THE DATA »
+++++
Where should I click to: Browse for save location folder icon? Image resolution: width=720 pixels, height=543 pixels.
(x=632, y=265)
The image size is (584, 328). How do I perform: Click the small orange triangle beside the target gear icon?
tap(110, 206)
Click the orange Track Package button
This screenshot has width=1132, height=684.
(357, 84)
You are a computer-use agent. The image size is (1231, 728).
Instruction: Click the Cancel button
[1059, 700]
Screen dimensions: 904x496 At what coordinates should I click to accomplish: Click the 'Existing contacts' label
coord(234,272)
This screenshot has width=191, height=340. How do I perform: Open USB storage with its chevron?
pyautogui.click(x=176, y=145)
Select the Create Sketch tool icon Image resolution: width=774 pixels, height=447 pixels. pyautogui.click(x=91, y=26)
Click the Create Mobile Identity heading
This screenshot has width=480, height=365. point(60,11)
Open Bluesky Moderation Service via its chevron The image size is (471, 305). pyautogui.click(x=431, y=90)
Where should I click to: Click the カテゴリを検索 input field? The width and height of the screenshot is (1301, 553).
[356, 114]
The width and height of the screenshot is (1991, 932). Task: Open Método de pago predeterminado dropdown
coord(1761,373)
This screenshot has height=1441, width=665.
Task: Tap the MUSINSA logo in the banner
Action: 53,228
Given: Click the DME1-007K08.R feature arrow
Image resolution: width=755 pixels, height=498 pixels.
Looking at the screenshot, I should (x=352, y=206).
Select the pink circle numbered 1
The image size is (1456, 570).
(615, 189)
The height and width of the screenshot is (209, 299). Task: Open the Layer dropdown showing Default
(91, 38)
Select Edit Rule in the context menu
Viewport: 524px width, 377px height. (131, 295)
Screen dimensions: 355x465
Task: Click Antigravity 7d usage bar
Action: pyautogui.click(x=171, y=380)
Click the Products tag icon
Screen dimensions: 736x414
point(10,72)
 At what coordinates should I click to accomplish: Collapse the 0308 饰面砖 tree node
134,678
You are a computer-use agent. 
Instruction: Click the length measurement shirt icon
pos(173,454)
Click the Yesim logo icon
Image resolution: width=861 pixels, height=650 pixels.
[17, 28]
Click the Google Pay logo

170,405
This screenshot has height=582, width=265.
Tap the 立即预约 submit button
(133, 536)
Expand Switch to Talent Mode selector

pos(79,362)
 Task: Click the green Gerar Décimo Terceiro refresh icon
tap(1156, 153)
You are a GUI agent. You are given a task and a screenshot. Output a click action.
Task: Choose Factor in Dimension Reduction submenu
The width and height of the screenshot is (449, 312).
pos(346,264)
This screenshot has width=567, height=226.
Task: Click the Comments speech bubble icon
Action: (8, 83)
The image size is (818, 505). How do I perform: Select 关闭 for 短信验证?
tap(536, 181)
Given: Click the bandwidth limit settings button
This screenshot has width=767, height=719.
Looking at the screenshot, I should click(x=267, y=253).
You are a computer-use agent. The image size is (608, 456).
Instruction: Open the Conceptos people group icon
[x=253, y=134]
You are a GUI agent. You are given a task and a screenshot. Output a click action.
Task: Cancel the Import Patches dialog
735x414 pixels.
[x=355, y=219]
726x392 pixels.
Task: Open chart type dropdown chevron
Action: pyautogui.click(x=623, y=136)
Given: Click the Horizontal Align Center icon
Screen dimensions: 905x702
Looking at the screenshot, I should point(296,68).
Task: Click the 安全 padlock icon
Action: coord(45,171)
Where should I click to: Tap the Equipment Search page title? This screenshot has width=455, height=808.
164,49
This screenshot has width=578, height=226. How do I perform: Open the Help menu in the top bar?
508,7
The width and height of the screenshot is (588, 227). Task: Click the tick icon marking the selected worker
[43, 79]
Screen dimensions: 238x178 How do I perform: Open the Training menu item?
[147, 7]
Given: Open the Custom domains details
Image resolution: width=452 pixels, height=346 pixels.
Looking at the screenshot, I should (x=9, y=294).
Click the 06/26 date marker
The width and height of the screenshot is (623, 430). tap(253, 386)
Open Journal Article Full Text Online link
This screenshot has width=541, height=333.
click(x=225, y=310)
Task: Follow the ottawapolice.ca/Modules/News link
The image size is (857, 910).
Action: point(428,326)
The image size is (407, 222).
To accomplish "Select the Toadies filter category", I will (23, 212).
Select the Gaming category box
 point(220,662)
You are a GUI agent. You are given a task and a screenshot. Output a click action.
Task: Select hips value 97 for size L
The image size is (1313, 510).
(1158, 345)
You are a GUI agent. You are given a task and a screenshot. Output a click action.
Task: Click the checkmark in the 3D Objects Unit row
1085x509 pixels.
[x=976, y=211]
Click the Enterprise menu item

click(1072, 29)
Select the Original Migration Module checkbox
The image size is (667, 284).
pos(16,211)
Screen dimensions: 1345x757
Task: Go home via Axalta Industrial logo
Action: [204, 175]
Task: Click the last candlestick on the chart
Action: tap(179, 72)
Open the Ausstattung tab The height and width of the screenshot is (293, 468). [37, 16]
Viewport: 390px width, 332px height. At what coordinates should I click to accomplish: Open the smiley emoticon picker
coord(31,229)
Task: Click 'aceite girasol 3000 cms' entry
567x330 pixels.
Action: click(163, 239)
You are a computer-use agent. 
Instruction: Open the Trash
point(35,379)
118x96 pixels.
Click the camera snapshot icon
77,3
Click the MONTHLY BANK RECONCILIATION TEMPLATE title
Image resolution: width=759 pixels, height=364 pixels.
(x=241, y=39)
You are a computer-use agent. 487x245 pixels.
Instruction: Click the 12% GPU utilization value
+++++
TASK » Check each line of the data above for the string "computer", and copy the ones that have it.

WRITTEN ANSWER »
You are a computer-use agent. The image size is (1231, 728).
You are a computer-use agent. 
You are a computer-use agent. The image size is (608, 456).
You are a computer-use agent. 
You are a computer-use agent. 487x245 pixels.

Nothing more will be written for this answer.